The initial shock quickly gave way to a flood of excited questions. What was her rank? What were her skills? Could she create fire? Could she lift a car?

Soumya forced a smile and deflected, explaining her skill in the most positive light she could. She told them she could analyze things, find weaknesses. She left out the part about her abysmal physical stats. She didn't mention the IHGA official's dismissive tone. She didn't tell them she was an E-Rank. Not yet. She couldn't bear to see the hope in their eyes curdle into the same disappointment she felt in her gut.

That fragile bubble of hope lasted until dinner.

After they had eaten, her father sat down at the small dining table with a calculator and a notepad, the same way he did every month to budget their expenses. He put on his reading glasses.

"Alright," he said, his voice business-like, a familiar coping mechanism. "Let's make a plan. What do you need to get started?"

Soumya opened the envelope and spread the IHGA forms on the table. The conversation immediately turned from the fantastical to the grimly practical.

"The Provisional License application fee is fifty-thousand rupees," she said, pointing to the first line.

Her father's pen stopped moving. Fifty-thousand. That was more than a month's rent.

"And the exam itself," Soumya continued, her voice losing its forced cheerfulness, "has a practical component. I'll need basic equipment. The regulations state a licensed Hunter must provide their own gear."

She pulled out a printout she'd gotten from an IHGA terminal. It was a price list for entry-level Hunter gear.

Standard E-Rank Body Armor (Impact Resistant): ₹80,000Mana-Conductive Knife (Grade F): ₹35,000Low-Grade Healing Potion (Single Use): ₹15,000 per vialBasic Gate Comms Unit (Weaver, rental): ₹5,000 per day

The numbers piled up, each one a brick being stacked on her family's already strained finances. Her mother came over and looked at the list, her face paling.

"This much?" she whispered. "It's… this is more than our savings."

Her father stared at the numbers on his notepad. He wasn't looking at a hero's starting kit. He was looking at a debt they couldn't possibly afford. The weight of her dream, once an ethereal thing of hope and glory, had suddenly materialized into a crushing, physical burden. It had a price tag, and it was a price they could not pay.

Later that night, unable to sleep, Soumya sat in the dark of the living room. She scrolled through the Hunter forums on her phone, the screen's glow illuminating her worried face. She saw ads targeted at people exactly like her.

"New Hunter? Big Dreams, Empty Pockets? MANA-RISE FINANCIAL Can Help!"

"Instant Loans for Hunter Start-Up Packages! Gear, Fees, Training—All Covered!"

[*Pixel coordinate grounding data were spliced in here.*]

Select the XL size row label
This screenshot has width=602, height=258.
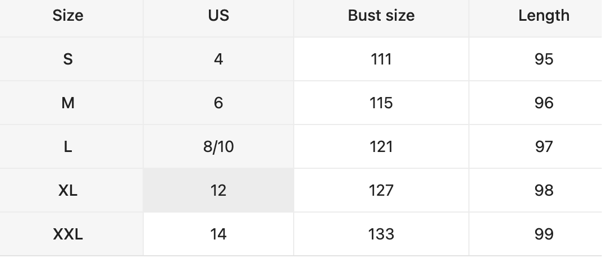pos(68,190)
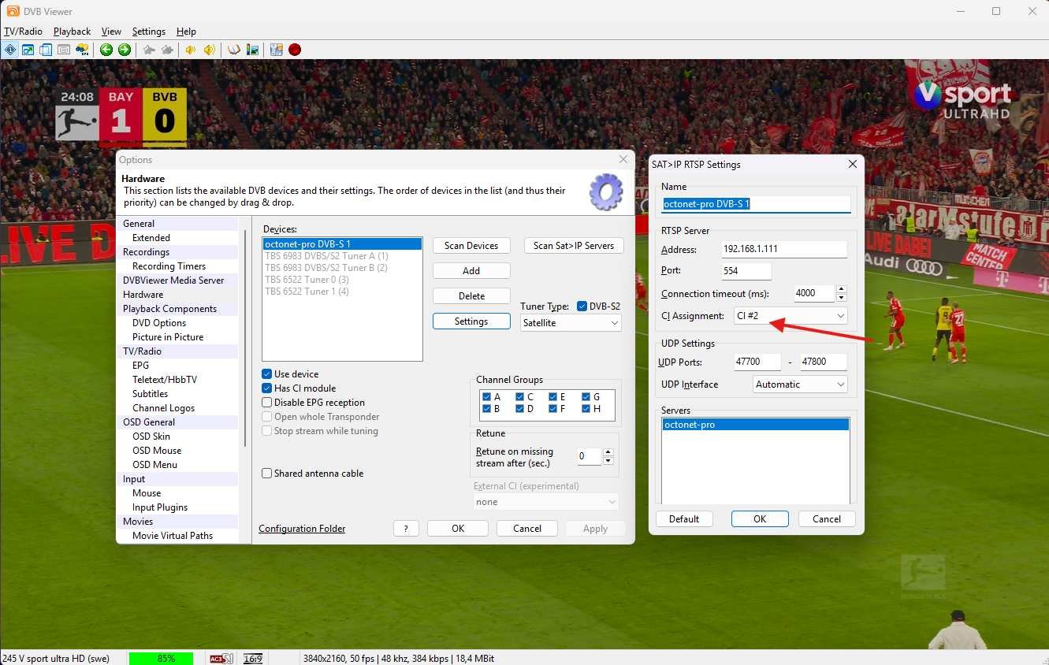Click the open book toolbar icon
Image resolution: width=1049 pixels, height=665 pixels.
(234, 50)
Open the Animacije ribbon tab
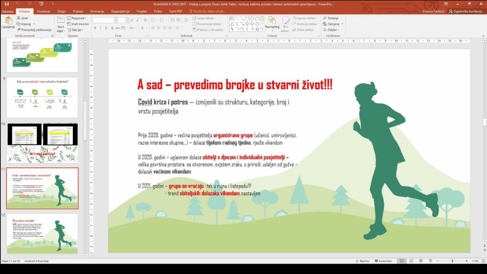The height and width of the screenshot is (274, 487). click(97, 10)
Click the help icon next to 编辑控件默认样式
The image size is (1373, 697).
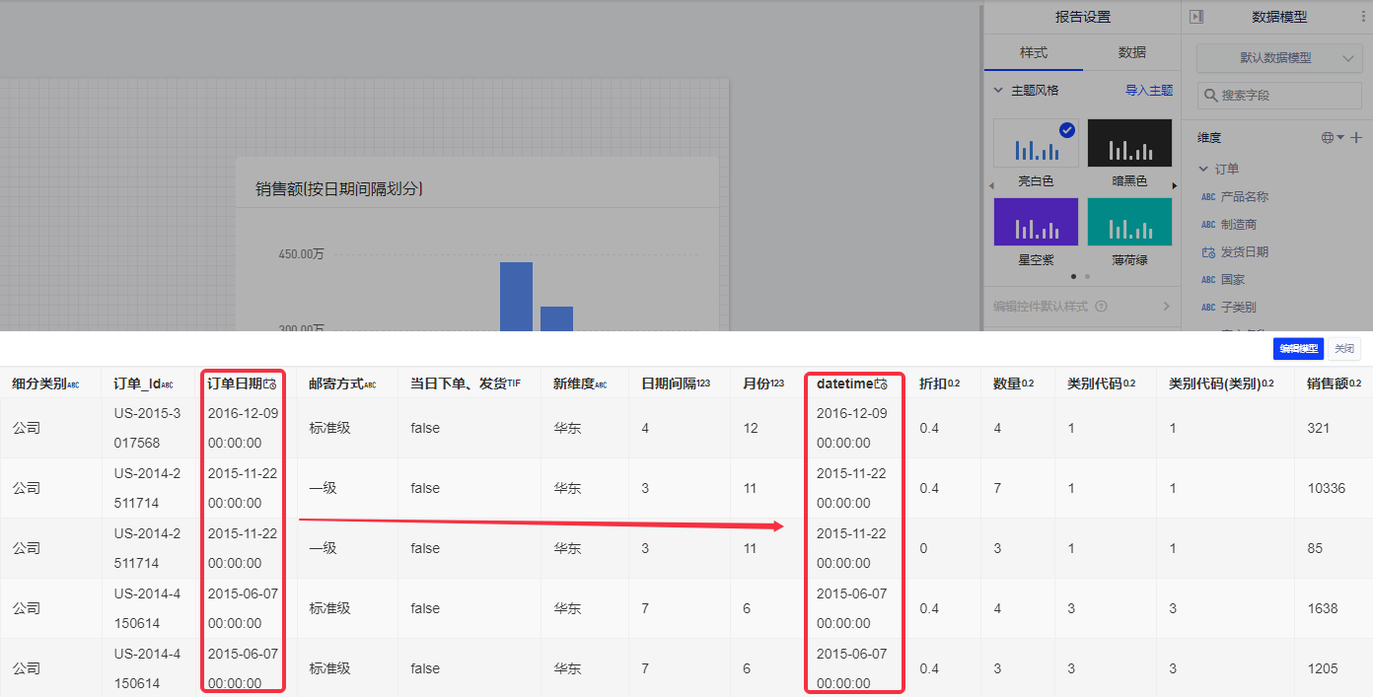(x=1101, y=307)
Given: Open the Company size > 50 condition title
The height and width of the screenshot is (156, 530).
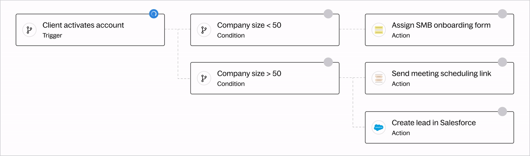Looking at the screenshot, I should 249,73.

"Don't Let Your Rank Define Your Future! Invest in Yourself Today!"

She clicked on one. The interest rates were predatory, designed to trap new Hunters in a cycle of debt, forcing them to take dangerous jobs just to make the weekly payments. It was financial servitude.

A cold, hard resolve began to form in the pit of her stomach. This wasn't about fame or saving the world anymore. It wasn't about becoming a hero from the comic books she'd read as a child.

This was about survival.

Her Awakening wasn't a gift. It was a bill. And if she wanted to pay it, she would have to fight. Not just monsters in Gates, but the crushing, mundane reality of a world that put a price on even the slimmest chance of a better life. The path to becoming a Hunter was a sheer cliff face, and the first step was a leap of faith into a chasm of debt.